Données de l'exercice
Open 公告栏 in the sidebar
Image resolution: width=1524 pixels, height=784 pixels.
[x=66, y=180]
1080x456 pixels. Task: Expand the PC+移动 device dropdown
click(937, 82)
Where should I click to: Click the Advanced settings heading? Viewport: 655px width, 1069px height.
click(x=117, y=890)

...

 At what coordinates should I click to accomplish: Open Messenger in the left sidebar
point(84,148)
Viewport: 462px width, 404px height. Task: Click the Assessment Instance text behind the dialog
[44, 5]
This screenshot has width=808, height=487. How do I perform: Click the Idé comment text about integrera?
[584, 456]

Consigne
Repérez dans le matériel ci-dessus toutes les lignes où figure le mot « text », puis recopiez chacune d'elles en entier.

Réponse complète
Viewport: 462px width, 404px height. Task: Click the Assessment Instance text behind the dialog
This screenshot has width=808, height=487. How do I perform: Click the Idé comment text about integrera?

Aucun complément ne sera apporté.